__ABOUT THIS TASK__:
Each record must be printed again exactly as given.

__AVAILABLE RECORDS__:
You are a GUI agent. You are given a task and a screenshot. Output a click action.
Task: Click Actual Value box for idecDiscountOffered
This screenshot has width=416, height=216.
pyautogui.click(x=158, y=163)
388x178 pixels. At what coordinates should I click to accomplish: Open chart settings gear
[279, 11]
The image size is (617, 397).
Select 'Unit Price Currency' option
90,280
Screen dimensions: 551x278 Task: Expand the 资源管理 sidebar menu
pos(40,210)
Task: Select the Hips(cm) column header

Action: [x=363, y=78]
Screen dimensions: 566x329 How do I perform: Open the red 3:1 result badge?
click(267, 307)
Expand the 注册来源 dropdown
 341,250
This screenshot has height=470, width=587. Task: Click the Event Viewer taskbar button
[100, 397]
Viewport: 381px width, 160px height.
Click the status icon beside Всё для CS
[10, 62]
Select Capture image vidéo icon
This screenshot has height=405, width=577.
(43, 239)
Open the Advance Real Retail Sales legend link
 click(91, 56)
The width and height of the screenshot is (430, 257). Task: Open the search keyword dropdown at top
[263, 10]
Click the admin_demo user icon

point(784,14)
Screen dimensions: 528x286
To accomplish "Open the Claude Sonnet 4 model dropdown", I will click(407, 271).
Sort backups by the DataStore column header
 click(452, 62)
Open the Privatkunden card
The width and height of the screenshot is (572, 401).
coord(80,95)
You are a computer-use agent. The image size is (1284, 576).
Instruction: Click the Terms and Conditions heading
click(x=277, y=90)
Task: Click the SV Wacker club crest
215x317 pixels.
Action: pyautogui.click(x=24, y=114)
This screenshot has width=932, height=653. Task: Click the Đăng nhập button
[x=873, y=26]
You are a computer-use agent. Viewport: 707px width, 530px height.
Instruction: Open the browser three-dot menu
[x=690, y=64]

__ANSWER TO THE PROBLEM__:
You are a GUI agent. You are given a task and a screenshot. Output a click action.
Task: Click Actual Value box for idecDiscountOffered
This screenshot has width=416, height=216.
pyautogui.click(x=158, y=163)
388x178 pixels. At what coordinates should I click to accomplish: Open chart settings gear
[279, 11]
The image size is (617, 397).
Select 'Unit Price Currency' option
90,280
Screen dimensions: 551x278 Task: Expand the 资源管理 sidebar menu
pos(40,210)
Task: Select the Hips(cm) column header

Action: [x=363, y=78]
Screen dimensions: 566x329 How do I perform: Open the red 3:1 result badge?
click(267, 307)
Expand the 注册来源 dropdown
 341,250
This screenshot has height=470, width=587. Task: Click the Event Viewer taskbar button
[100, 397]
Viewport: 381px width, 160px height.
Click the status icon beside Всё для CS
[10, 62]
Select Capture image vidéo icon
This screenshot has height=405, width=577.
(43, 239)
Open the Advance Real Retail Sales legend link
 click(91, 56)
The width and height of the screenshot is (430, 257). Task: Open the search keyword dropdown at top
[263, 10]
Click the admin_demo user icon

point(784,14)
Screen dimensions: 528x286
To accomplish "Open the Claude Sonnet 4 model dropdown", I will click(407, 271).
Sort backups by the DataStore column header
 click(452, 62)
Open the Privatkunden card
The width and height of the screenshot is (572, 401).
coord(80,95)
You are a computer-use agent. The image size is (1284, 576).
Instruction: Click the Terms and Conditions heading
click(x=277, y=90)
Task: Click the SV Wacker club crest
215x317 pixels.
Action: pyautogui.click(x=24, y=114)
This screenshot has width=932, height=653. Task: Click the Đăng nhập button
[x=873, y=26]
You are a computer-use agent. Viewport: 707px width, 530px height.
Instruction: Open the browser three-dot menu
[x=690, y=64]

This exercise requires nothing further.